● SET TASK A
Reproduce everything in the Wales walk account from "Wales looking back" down to "disused mine shafts.", word for word.

● TEXT SHOWN
☆ ☆ ☆
I do love it when a plan comes together! We were spending a few days in Wales, in the simply glorious countryside near Wales-Shropshire border and I was desperate for a good long walk. I had some ideas of where we could walk, Beloved was a bit unsure for a couple of reasons – firstly, we were staying with his family so had to consider all ages, fitness and interest; secondly, the weather forecast said rain, rain, then more rain and thirdly, while visiting last year, we discovered that some paths had all but disappeared and Beloved wasn’t all that keen on freestyling through bracken, mud or bog. Then on Tuesday morning, no rain. An idea for a walk came into my head that I knew would appeal to everyone – it hadn’t been attempted before, it ended at a great pub we all know and it had plenty of pick up points en route for anyone who got too tired. It started with a walk up Cowlton hill but here we compromised a little by driving to near the top so that the kids wouldn’t get too tired too soon. We then walked for just over 8 miles past Lan Fawr and Corndon Hill (which looked a pretty steep climb), crossed the A488, then up Oldgrit and past Grit Hill to The Bog where we had a break and a slice of cake in the tea room, then up Stiperstones and down to Bridges and a well-deserved pint of Three Tuns’ Cleric’s Cure.

Wales view from Cowlton

View from Cowlton into Vale of Montgomery. Beloved and I climbed up Cowlton through bracken last year so we didn’t mind being given a lift part of the way up this time.

Wales view from Cowlton past Lann Fawr

View just past Lan Fawr, Beloved and I freestyled our way back down through the bracken on the left side last year looking for the path. Our path this year was along the lane.

Wales looking back at Corndon

After a while, we crossed the A488 and climbed past old disused mine shafts across Oldgrit, this photo is looking back at Corndon Hill and the way we came from.

Wales Oldgrit looking back

And, looking back at Oldgrit, sheep grazing and one of the disused mine shafts.

Wales Shelve Pool

Shelve Pool. We’d seen it on the map but it is hidden in woodland and fenced off. We found a way in through the fence and were rewarded with a lovely, peaceful scene. Quite marshy though so we weren’t able to stop for a picnic and continued on towards Stiperstones.
☆ ☆ ☆
● DATASET RECORDS
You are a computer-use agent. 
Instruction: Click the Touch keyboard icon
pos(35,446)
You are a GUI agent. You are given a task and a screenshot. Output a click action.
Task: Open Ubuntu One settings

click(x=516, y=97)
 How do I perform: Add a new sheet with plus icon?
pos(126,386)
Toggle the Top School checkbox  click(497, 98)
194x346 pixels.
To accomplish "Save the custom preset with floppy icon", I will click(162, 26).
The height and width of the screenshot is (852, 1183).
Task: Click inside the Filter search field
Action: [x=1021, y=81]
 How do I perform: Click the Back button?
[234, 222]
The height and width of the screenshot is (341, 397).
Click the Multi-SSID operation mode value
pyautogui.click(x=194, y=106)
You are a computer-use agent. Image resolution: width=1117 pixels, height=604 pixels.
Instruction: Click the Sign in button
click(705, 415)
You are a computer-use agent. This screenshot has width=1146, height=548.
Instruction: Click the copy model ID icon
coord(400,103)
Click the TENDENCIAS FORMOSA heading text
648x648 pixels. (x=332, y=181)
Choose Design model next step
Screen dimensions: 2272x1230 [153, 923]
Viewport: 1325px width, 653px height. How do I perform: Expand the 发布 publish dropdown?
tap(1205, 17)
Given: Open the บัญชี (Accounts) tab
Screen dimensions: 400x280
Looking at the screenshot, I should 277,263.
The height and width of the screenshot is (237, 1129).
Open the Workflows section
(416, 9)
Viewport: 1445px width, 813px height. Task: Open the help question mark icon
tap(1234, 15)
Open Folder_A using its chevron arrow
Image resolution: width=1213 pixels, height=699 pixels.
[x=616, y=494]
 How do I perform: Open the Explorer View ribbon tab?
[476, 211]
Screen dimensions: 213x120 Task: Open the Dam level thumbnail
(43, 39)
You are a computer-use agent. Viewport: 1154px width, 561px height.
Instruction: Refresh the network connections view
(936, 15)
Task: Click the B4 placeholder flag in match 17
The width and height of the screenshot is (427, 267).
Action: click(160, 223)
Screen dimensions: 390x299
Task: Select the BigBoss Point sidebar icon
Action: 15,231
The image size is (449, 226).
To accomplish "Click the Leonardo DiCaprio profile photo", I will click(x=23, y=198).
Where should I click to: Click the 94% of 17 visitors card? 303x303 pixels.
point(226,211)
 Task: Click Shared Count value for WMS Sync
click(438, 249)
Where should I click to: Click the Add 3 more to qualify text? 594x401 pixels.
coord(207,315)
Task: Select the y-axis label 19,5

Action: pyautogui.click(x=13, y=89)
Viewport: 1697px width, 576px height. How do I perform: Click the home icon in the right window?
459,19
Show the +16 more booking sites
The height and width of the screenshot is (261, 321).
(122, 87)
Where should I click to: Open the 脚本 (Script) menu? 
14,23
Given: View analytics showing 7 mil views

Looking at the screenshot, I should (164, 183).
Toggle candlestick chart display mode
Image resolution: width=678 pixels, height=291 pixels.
☆ ☆ ☆
● SET TASK B
Recast everything in the listing from the line containing "Screen dimensions: 213x120" down to the end of the listing as a JSON list of strings, with one string per line and blank lines left out.

● WRITTEN ANSWER A
Wales looking back at Corndon

After a while, we crossed the A488 and climbed past old disused mine shafts across Oldgrit, this photo is looking back at Corndon Hill and the way we came from.

Wales Oldgrit looking back

And, looking back at Oldgrit, sheep grazing and one of the disused mine shafts.

● WRITTEN ANSWER B
[
  "Screen dimensions: 213x120 Task: Open the Dam level thumbnail",
  "(43, 39)",
  "You are a computer-use agent. Viewport: 1154px width, 561px height.",
  "Instruction: Refresh the network connections view",
  "(936, 15)",
  "Task: Click the B4 placeholder flag in match 17",
  "The width and height of the screenshot is (427, 267).",
  "Action: click(160, 223)",
  "Screen dimensions: 390x299",
  "Task: Select the BigBoss Point sidebar icon",
  "Action: 15,231",
  "The image size is (449, 226).",
  "To accomplish \"Click the Leonardo DiCaprio profile photo\", I will click(x=23, y=198).",
  "Where should I click to: Click the 94% of 17 visitors card? 303x303 pixels.",
  "point(226,211)",
  " Task: Click Shared Count value for WMS Sync",
  "click(438, 249)",
  "Where should I click to: Click the Add 3 more to qualify text? 594x401 pixels.",
  "coord(207,315)",
  "Task: Select the y-axis label 19,5",
  "Action: pyautogui.click(x=13, y=89)",
  "Viewport: 1697px width, 576px height. How do I perform: Click the home icon in the right window?",
  "459,19",
  "Show the +16 more booking sites",
  "The height and width of the screenshot is (261, 321).",
  "(122, 87)",
  "Where should I click to: Open the 脚本 (Script) menu? ",
  "14,23",
  "Given: View analytics showing 7 mil views",
  "Looking at the screenshot, I should (164, 183).",
  "Toggle candlestick chart display mode",
  "Image resolution: width=678 pixels, height=291 pixels."
]